During our visit, a few days before Christmas, the number of snowmobiles entering the park was far below the current season’s daily limit of 720. We had heard horror stories of smog and bedlam from past winters, but saw little evidence of either. (We did, however, overhear a hotel employee delivering a stern admonishment to one wayward rider: “Excuse me, sir. Nearly flipping your machine is not funny.”)
The conventional wisdom contends that uncertainty keeps many would-be sled-jockeys away. One federal judge banned unguided snowmobiles, while another overturned the ban. Since a new (and temporary) winter-use plan is the target of at least two competing lawsuits, uncertainty is likely to dominate this season as well.

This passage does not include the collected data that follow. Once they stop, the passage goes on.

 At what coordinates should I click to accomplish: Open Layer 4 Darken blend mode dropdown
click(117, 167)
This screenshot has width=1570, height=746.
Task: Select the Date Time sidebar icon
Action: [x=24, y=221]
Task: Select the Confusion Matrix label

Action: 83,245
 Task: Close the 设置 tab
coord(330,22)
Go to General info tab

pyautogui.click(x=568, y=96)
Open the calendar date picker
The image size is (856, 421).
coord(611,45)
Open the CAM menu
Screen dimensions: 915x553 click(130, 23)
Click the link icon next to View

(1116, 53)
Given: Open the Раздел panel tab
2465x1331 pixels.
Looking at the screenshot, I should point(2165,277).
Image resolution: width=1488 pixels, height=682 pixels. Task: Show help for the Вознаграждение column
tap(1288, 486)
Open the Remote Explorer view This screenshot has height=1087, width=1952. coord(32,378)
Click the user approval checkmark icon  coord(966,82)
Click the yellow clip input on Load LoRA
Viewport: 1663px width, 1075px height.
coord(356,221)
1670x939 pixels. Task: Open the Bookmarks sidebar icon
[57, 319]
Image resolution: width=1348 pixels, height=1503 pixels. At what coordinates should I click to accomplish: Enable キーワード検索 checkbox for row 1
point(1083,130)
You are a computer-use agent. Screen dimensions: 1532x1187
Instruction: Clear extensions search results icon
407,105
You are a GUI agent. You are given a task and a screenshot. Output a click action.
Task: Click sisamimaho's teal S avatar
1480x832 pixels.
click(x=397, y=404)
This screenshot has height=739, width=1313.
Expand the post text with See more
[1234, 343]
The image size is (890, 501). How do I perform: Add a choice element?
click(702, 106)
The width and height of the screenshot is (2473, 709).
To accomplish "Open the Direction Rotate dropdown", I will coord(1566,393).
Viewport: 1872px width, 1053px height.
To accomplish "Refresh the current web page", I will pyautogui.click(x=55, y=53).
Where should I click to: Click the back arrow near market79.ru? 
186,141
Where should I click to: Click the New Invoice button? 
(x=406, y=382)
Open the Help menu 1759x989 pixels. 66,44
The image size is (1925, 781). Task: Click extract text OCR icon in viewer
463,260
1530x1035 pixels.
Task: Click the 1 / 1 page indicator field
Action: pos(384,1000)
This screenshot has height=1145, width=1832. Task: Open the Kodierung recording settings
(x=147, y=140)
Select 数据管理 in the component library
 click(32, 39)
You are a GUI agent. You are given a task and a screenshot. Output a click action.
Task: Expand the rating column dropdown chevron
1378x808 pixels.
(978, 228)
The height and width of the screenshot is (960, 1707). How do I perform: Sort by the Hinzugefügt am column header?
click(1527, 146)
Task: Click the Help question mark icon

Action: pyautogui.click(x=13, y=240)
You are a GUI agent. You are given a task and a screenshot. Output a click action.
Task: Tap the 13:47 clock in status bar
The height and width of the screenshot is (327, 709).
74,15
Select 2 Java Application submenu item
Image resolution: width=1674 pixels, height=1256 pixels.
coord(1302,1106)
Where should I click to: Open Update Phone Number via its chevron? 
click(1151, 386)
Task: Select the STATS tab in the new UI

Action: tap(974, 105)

For skiers like us, any decline in the swarm of snowmobiles is an unmitigated blessing. Dave and Marina skied from our cabin—the one farthest from the main lodge—to breakfast. They skied from breakfast to Geyser Hill. And on our most ambitious day, they skied from the Divide trailhead, along Spring Creek, to the Lone Star Geyser Trail, past the Kepler Cascades, and back to the lodge—more than 8 miles—all without the background roar of internal combustion engines.
Of course, we would have done this trip anyway, even without a judge’s ruling. I understand the appeal and the utility of both two- and four-stroke motors. And I have no illusions of Old Faithful as wilderness, unsullied by human presence. That coyote, for example, pleading for prime rib, did not perfect its shtick in solitude. Since feeding park animals is expressly banned, it had help from a parade of innocents and scofflaws. (The next day, another guest observed the beast astride a snowmobile’s luggage rack, tearing into a lunch cooler.)
For me, the astounding thing about Yellowstone—summer or winter—is the relatively easygoing interplay between the human and the wild. On Geyser Hill, four bison graze within a ski-pole’s length of the boardwalk. Our children watch respectfully, then remove their skis to cross a stretch of bare pavement. Safely past, Marina races from one thermal feature to the next, renaming them with her own fancies—Elephant Head Pool, Bubblegum Creek, Little Frodo Geyser. Just in front of the General Store, closed until June, we spy a wolf track, the paw bigger than my palm.
Back in the cozy lobby of the Snow Lodge, we drink hot chocolate, write postcards, play rummy and cribbage, knowing that the elk and bison and wolves are still out there, that the hot springs continue to bubble and boil. It’s a comfort to know that all of these wonders are just a short ski from our upholstered chairs, that we can enjoy them any time we want, without crowds or congestion.
A few days later, after receiving the condolences of our local photo processor—two full rolls of Fuji Velvia, completely blank—we all agree that winter is the best time to visit Old Faithful. And that we would like to repeat the experience, to begin stockpiling the same store of memories that we have for other seasons in Yellowstone. And that, maybe, just maybe, we might try to capture some of those images—but not on film. In this new year, I resolve to go digital at last.